● **INSTRUCTIONS FOR THE TASK**:
Print every record word for word.
[Start of section]
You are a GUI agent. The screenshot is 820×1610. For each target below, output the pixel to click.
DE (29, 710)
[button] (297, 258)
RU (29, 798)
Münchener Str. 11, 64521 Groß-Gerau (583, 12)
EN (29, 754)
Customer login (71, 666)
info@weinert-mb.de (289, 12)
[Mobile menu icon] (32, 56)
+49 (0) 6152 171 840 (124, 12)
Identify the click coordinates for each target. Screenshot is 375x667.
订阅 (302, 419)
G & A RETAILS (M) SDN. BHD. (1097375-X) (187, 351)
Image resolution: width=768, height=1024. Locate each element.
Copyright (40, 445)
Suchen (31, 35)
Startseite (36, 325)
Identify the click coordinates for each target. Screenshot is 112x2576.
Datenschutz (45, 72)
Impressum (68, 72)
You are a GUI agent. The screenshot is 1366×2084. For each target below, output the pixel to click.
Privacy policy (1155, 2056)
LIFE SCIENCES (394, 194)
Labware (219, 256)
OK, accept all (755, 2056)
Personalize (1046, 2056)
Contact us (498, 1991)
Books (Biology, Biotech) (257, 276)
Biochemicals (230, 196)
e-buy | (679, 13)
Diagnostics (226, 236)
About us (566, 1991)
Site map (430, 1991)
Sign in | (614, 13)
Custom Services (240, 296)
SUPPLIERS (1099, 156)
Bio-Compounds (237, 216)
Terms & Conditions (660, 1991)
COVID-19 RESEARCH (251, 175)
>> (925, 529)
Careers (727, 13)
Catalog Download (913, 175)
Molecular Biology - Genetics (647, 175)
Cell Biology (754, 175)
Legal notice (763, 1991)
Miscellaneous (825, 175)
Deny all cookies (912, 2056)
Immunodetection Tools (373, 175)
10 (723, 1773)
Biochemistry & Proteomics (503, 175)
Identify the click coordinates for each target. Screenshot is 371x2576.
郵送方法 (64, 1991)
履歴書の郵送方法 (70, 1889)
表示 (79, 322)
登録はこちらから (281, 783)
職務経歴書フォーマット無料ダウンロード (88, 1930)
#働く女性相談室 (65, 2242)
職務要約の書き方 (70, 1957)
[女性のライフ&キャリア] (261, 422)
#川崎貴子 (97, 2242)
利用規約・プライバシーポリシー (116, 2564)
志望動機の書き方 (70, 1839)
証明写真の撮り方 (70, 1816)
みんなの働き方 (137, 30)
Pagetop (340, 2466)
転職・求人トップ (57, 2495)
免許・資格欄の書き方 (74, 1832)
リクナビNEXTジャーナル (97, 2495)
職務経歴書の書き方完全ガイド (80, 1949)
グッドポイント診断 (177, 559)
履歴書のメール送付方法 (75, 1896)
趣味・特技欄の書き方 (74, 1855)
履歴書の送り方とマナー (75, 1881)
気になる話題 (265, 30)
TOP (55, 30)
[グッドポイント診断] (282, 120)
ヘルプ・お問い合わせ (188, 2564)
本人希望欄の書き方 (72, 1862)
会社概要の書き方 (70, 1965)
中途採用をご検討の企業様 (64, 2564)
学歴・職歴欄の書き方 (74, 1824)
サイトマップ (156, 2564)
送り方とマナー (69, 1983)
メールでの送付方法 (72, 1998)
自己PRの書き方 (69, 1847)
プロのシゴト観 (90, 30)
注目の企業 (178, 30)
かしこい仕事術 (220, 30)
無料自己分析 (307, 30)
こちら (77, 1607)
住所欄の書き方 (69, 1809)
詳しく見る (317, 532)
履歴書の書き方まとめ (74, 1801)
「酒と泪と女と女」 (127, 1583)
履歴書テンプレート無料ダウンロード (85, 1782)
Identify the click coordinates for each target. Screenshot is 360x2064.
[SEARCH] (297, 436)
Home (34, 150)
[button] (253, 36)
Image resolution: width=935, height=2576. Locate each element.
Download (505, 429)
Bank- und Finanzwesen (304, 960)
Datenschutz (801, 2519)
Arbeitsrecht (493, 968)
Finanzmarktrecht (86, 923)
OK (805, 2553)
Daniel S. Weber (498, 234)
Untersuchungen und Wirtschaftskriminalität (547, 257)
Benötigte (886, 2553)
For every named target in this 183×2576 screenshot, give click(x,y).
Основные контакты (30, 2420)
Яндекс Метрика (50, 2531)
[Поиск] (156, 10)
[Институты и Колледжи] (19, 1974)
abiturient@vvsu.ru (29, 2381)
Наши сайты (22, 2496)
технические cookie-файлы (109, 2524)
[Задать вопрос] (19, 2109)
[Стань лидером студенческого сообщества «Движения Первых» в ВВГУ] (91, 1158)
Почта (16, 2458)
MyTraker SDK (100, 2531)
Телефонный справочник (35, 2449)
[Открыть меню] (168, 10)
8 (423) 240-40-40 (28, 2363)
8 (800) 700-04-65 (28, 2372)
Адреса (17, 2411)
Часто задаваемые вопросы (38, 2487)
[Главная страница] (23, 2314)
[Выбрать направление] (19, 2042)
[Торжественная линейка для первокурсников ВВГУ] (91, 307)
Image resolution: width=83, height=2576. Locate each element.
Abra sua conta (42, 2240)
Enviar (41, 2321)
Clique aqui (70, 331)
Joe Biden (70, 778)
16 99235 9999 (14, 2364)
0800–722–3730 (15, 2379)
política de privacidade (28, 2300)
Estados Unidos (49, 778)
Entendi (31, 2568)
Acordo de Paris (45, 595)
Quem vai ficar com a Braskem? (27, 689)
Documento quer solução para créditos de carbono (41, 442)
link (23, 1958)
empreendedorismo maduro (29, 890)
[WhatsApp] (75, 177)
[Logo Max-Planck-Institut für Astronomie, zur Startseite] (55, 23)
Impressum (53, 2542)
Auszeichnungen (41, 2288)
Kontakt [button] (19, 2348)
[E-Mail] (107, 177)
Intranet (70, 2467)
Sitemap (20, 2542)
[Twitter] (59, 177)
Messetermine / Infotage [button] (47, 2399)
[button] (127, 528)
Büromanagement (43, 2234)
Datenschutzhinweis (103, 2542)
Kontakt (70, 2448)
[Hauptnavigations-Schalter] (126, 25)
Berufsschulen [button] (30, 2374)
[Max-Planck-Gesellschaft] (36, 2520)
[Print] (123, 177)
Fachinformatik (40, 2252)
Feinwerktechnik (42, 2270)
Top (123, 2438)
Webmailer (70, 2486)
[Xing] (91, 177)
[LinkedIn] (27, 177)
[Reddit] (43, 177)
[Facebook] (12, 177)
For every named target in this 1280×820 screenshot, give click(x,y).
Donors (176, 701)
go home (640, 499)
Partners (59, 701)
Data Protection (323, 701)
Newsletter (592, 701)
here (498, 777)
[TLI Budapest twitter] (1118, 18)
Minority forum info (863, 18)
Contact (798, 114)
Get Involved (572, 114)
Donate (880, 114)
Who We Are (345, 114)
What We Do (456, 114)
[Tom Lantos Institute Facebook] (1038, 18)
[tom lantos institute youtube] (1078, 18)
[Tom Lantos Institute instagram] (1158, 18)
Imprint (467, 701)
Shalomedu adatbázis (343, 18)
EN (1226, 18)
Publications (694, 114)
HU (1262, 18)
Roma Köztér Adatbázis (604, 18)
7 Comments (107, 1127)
[End of section]
● **SOLUTION FOR THIS TASK**:
You are a GUI agent. The screenshot is 820×1610. For each target below, output the pixel to click.
DE (29, 710)
[button] (297, 258)
RU (29, 798)
Münchener Str. 11, 64521 Groß-Gerau (583, 12)
EN (29, 754)
Customer login (71, 666)
info@weinert-mb.de (289, 12)
[Mobile menu icon] (32, 56)
+49 (0) 6152 171 840 (124, 12)
Identify the click coordinates for each target. Screenshot is 375x667.
订阅 (302, 419)
G & A RETAILS (M) SDN. BHD. (1097375-X) (187, 351)
Image resolution: width=768, height=1024. Locate each element.
Copyright (40, 445)
Suchen (31, 35)
Startseite (36, 325)
Identify the click coordinates for each target. Screenshot is 112x2576.
Datenschutz (45, 72)
Impressum (68, 72)
You are a GUI agent. The screenshot is 1366×2084. For each target below, output the pixel to click.
Privacy policy (1155, 2056)
LIFE SCIENCES (394, 194)
Labware (219, 256)
OK, accept all (755, 2056)
Personalize (1046, 2056)
Contact us (498, 1991)
Books (Biology, Biotech) (257, 276)
Biochemicals (230, 196)
e-buy | (679, 13)
Diagnostics (226, 236)
About us (566, 1991)
Site map (430, 1991)
Sign in | (614, 13)
Custom Services (240, 296)
SUPPLIERS (1099, 156)
Bio-Compounds (237, 216)
Terms & Conditions (660, 1991)
COVID-19 RESEARCH (251, 175)
>> (925, 529)
Careers (727, 13)
Catalog Download (913, 175)
Molecular Biology - Genetics (647, 175)
Cell Biology (754, 175)
Legal notice (763, 1991)
Miscellaneous (825, 175)
Deny all cookies (912, 2056)
Immunodetection Tools (373, 175)
10 (723, 1773)
Biochemistry & Proteomics (503, 175)
Identify the click coordinates for each target. Screenshot is 371x2576.
郵送方法 (64, 1991)
履歴書の郵送方法 (70, 1889)
表示 (79, 322)
登録はこちらから (281, 783)
職務経歴書フォーマット無料ダウンロード (88, 1930)
#働く女性相談室 (65, 2242)
職務要約の書き方 (70, 1957)
[女性のライフ&キャリア] (261, 422)
#川崎貴子 (97, 2242)
利用規約・プライバシーポリシー (116, 2564)
志望動機の書き方 (70, 1839)
証明写真の撮り方 (70, 1816)
みんなの働き方 (137, 30)
Pagetop (340, 2466)
転職・求人トップ (57, 2495)
免許・資格欄の書き方 (74, 1832)
リクナビNEXTジャーナル (97, 2495)
職務経歴書の書き方完全ガイド (80, 1949)
グッドポイント診断 (177, 559)
履歴書のメール送付方法 (75, 1896)
趣味・特技欄の書き方 (74, 1855)
履歴書の送り方とマナー (75, 1881)
気になる話題 (265, 30)
TOP (55, 30)
[グッドポイント診断] (282, 120)
ヘルプ・お問い合わせ (188, 2564)
本人希望欄の書き方 (72, 1862)
会社概要の書き方 (70, 1965)
中途採用をご検討の企業様 (64, 2564)
学歴・職歴欄の書き方 (74, 1824)
サイトマップ (156, 2564)
送り方とマナー (69, 1983)
メールでの送付方法 (72, 1998)
自己PRの書き方 (69, 1847)
プロのシゴト観 (90, 30)
注目の企業 (178, 30)
かしこい仕事術 (220, 30)
無料自己分析 (307, 30)
こちら (77, 1607)
住所欄の書き方 (69, 1809)
詳しく見る (317, 532)
履歴書の書き方まとめ (74, 1801)
「酒と泪と女と女」 (127, 1583)
履歴書テンプレート無料ダウンロード (85, 1782)
Identify the click coordinates for each target. Screenshot is 360x2064.
[SEARCH] (297, 436)
Home (34, 150)
[button] (253, 36)
Image resolution: width=935, height=2576. Locate each element.
Download (505, 429)
Bank- und Finanzwesen (304, 960)
Datenschutz (801, 2519)
Arbeitsrecht (493, 968)
Finanzmarktrecht (86, 923)
OK (805, 2553)
Daniel S. Weber (498, 234)
Untersuchungen und Wirtschaftskriminalität (547, 257)
Benötigte (886, 2553)
For every named target in this 183×2576 screenshot, give click(x,y).
Основные контакты (30, 2420)
Яндекс Метрика (50, 2531)
[Поиск] (156, 10)
[Институты и Колледжи] (19, 1974)
abiturient@vvsu.ru (29, 2381)
Наши сайты (22, 2496)
технические cookie-файлы (109, 2524)
[Задать вопрос] (19, 2109)
[Стань лидером студенческого сообщества «Движения Первых» в ВВГУ] (91, 1158)
Почта (16, 2458)
MyTraker SDK (100, 2531)
Телефонный справочник (35, 2449)
[Открыть меню] (168, 10)
8 (423) 240-40-40 (28, 2363)
8 (800) 700-04-65 (28, 2372)
Адреса (17, 2411)
Часто задаваемые вопросы (38, 2487)
[Главная страница] (23, 2314)
[Выбрать направление] (19, 2042)
[Торжественная линейка для первокурсников ВВГУ] (91, 307)
Image resolution: width=83, height=2576. Locate each element.
Abra sua conta (42, 2240)
Enviar (41, 2321)
Clique aqui (70, 331)
Joe Biden (70, 778)
16 99235 9999 (14, 2364)
0800–722–3730 (15, 2379)
política de privacidade (28, 2300)
Estados Unidos (49, 778)
Entendi (31, 2568)
Acordo de Paris (45, 595)
Quem vai ficar com a Braskem? (27, 689)
Documento quer solução para créditos de carbono (41, 442)
link (23, 1958)
empreendedorismo maduro (29, 890)
[WhatsApp] (75, 177)
[Logo Max-Planck-Institut für Astronomie, zur Startseite] (55, 23)
Impressum (53, 2542)
Auszeichnungen (41, 2288)
Kontakt [button] (19, 2348)
[E-Mail] (107, 177)
Intranet (70, 2467)
Sitemap (20, 2542)
[Twitter] (59, 177)
Messetermine / Infotage [button] (47, 2399)
[button] (127, 528)
Büromanagement (43, 2234)
Datenschutzhinweis (103, 2542)
Kontakt (70, 2448)
[Hauptnavigations-Schalter] (126, 25)
Berufsschulen [button] (30, 2374)
[Max-Planck-Gesellschaft] (36, 2520)
[Print] (123, 177)
Fachinformatik (40, 2252)
Feinwerktechnik (42, 2270)
Top (123, 2438)
Webmailer (70, 2486)
[Xing] (91, 177)
[LinkedIn] (27, 177)
[Reddit] (43, 177)
[Facebook] (12, 177)
For every named target in this 1280×820 screenshot, give click(x,y).
Donors (176, 701)
go home (640, 499)
Partners (59, 701)
Data Protection (323, 701)
Newsletter (592, 701)
here (498, 777)
[TLI Budapest twitter] (1118, 18)
Minority forum info (863, 18)
Contact (798, 114)
Get Involved (572, 114)
Donate (880, 114)
Who We Are (345, 114)
What We Do (456, 114)
[Tom Lantos Institute Facebook] (1038, 18)
[tom lantos institute youtube] (1078, 18)
[Tom Lantos Institute instagram] (1158, 18)
Imprint (467, 701)
Shalomedu adatbázis (343, 18)
EN (1226, 18)
Publications (694, 114)
HU (1262, 18)
Roma Köztér Adatbázis (604, 18)
7 Comments (107, 1127)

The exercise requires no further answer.